The article is dreadful.
In the lead, it asserts:
QUOTE(Ayn Rand article)
She was a fierce opponent of all forms of collectivism and statism,[2][3] including fascism, communism, and the welfare state.
Ayn Rand opposes that trinity of evils...
Slim's version is far more satisfactory, I don't know if she wrote it, but it should be restored anyway:
http://en.wikipedia.org/wiki/User:SlimVirgin/Ayn_RandQUOTE(Slim's version of the Ayn Rand leading paragraph)
Ayn Rand (IPA: /ˈaɪn ˈrænd/, February 2 [O.S. January 20] 1905 – March 6, 1982), was a Russian-American novelist, playwright, and screenwriter. She wrote the best-selling novels The Fountainhead and Atlas Shrugged and developed the philosophical system known as objectivism. Born and educated in Russia, Rand emigrated to the United States in 1925. She based some of her writings on her personal experiences and was a fierce opponent of communism.
She worked as a screen-writer until 1932, when her first play was produced in Hollywood and Broadway. Her first successful novel was The Fountainhead, published in 1943, and her best-known work was the philosophical novel Atlas Shrugged, published in 1957.
Her political philosophy, reflected in both her fiction and her theoretical work, emphasizes individualism, limited government, and the constitutional protection of the right to life, liberty, and property. She promoted the concept of the hero standing against the mob, amid derisive depictions of trade unions, socialism, and egalitarianism, arguing that rational self-interest, properly understood, is the true standard of morality and that altruism is profoundly immoral.[1]

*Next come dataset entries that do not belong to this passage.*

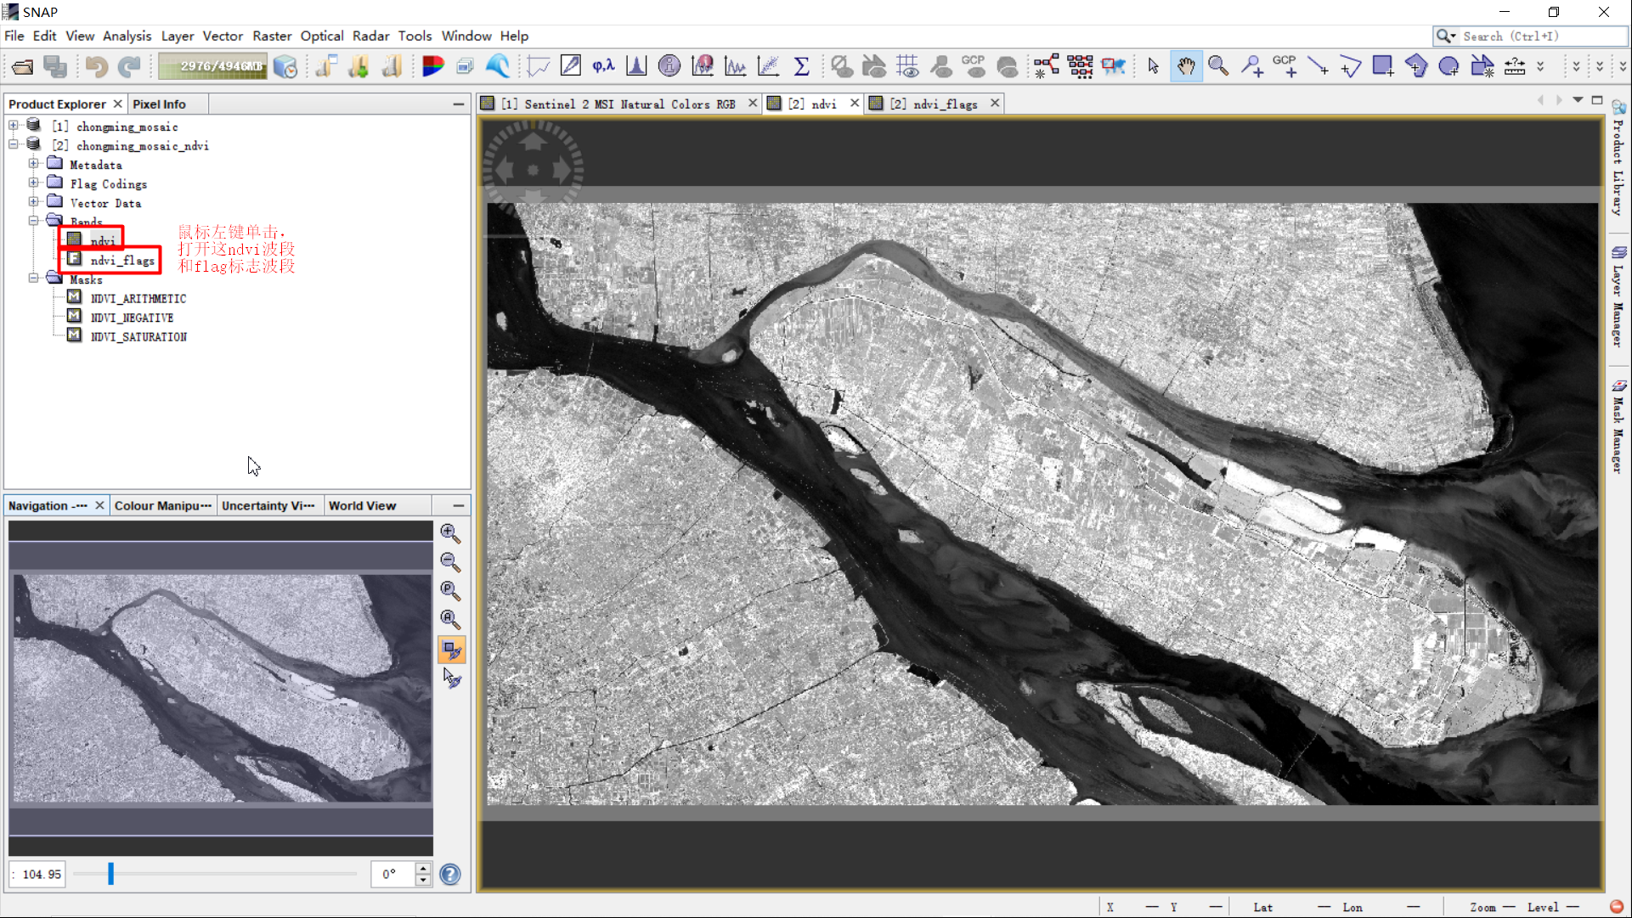Expand chongming_mosaic product node

13,126
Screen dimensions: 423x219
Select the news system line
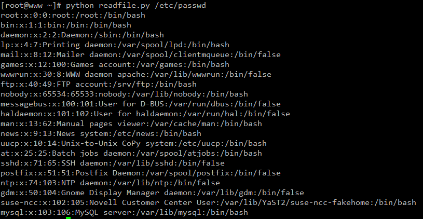click(101, 133)
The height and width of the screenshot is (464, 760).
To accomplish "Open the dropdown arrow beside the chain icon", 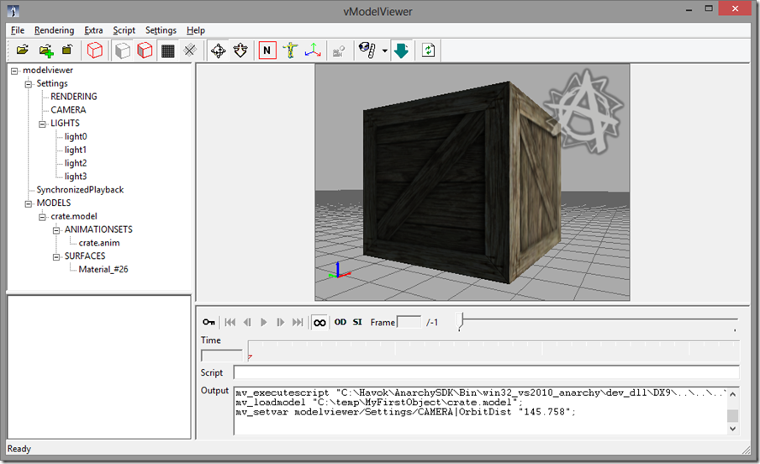I will pyautogui.click(x=384, y=50).
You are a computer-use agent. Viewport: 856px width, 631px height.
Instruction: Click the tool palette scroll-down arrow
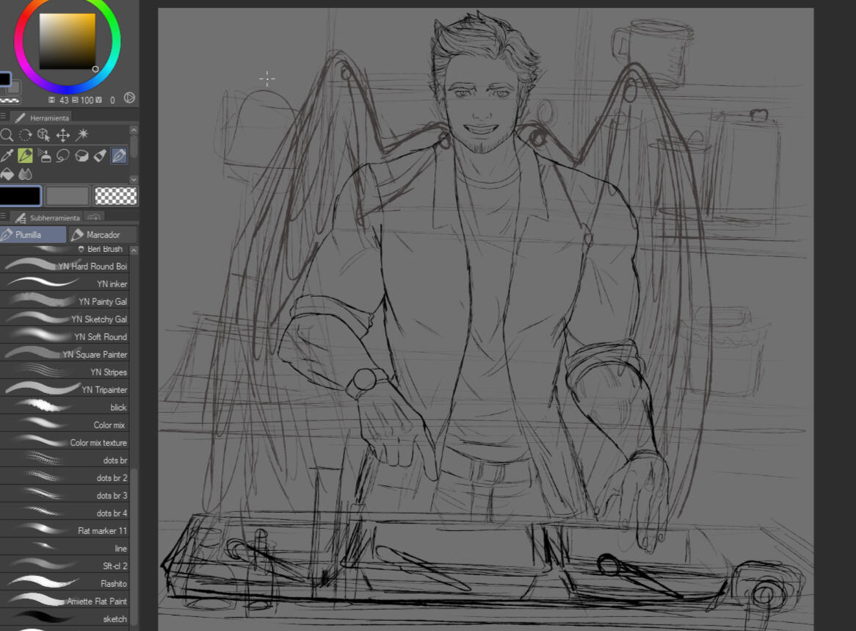tap(134, 179)
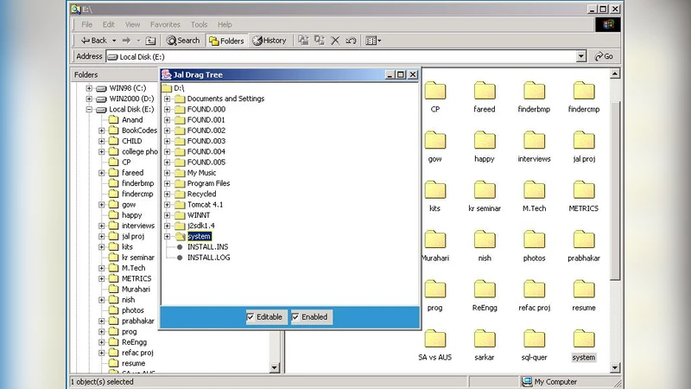Click the Delete X toolbar icon
The width and height of the screenshot is (691, 389).
point(335,41)
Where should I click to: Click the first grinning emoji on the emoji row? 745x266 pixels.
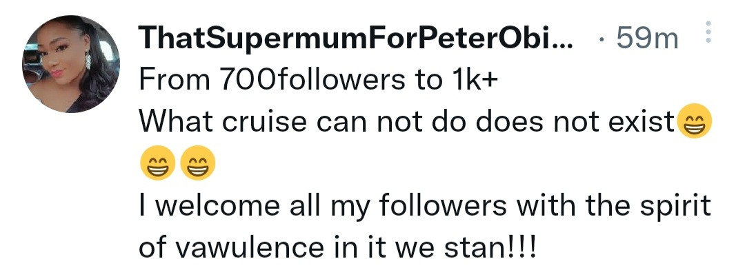[x=157, y=163]
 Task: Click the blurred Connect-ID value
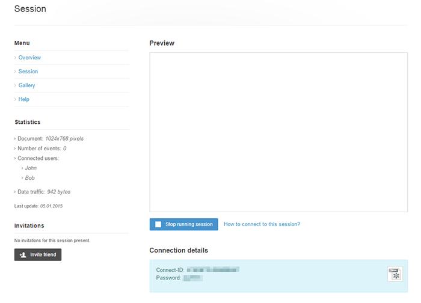pos(213,270)
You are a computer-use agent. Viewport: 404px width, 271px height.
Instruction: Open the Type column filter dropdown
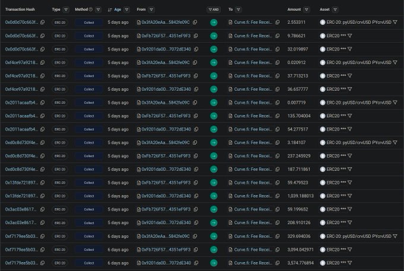67,10
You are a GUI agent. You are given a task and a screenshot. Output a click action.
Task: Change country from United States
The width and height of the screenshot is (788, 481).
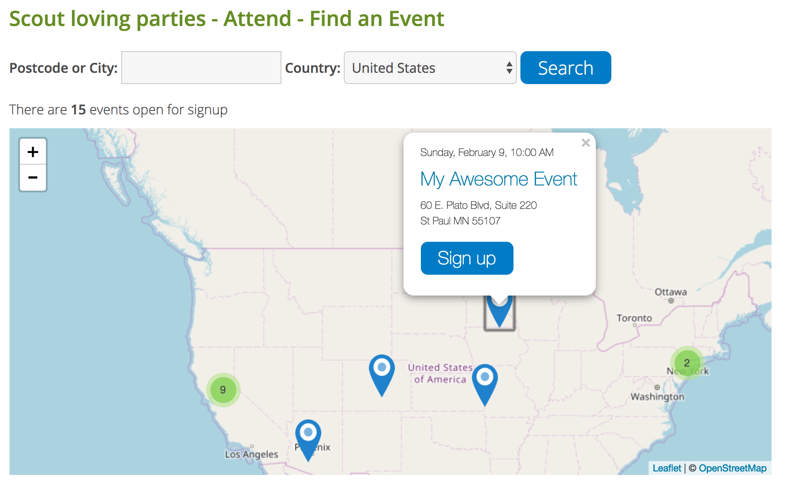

She has attracted a following, mainly in America, where her views have influenced a number of public figures.[2] Within academia, her philosophical work has earned either no attention or has been criticized for its allegedly derivative nature,[3] a lack of rigor, and a limited understanding of the issues she wrote about,[4] though an increasing interest in her writing saw the philosophy department of the University of Texas at Austin establish a fellowship in her name in 2001.[5]